REQUIRED WORK |
Write out precisely the lines beginning with the line that contains "Uncheck Trade Management Strategy checkbox" and ending with the last line of the entries, and no other lines.

Saved entries |

▶

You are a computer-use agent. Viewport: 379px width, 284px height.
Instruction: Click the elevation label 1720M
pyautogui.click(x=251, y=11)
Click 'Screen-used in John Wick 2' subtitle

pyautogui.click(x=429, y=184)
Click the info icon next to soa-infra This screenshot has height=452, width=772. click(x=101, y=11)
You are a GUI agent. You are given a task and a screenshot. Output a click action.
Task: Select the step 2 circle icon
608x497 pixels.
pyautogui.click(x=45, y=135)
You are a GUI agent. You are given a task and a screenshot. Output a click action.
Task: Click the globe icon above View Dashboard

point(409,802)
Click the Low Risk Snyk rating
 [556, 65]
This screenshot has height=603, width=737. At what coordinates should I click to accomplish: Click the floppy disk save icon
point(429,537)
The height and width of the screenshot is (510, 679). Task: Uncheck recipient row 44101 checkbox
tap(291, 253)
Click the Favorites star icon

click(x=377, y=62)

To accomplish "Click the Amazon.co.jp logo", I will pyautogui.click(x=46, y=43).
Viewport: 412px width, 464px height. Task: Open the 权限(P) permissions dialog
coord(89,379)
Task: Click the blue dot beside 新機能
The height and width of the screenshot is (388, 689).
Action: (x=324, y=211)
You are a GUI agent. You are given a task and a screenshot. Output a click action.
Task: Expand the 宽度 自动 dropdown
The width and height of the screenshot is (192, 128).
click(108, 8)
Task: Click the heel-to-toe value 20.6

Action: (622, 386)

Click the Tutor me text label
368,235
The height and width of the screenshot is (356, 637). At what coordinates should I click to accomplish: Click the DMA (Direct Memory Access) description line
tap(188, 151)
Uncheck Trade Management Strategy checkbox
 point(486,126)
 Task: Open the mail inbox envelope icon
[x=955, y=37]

◀

OUTPUT |
Uncheck Trade Management Strategy checkbox
 point(486,126)
 Task: Open the mail inbox envelope icon
[x=955, y=37]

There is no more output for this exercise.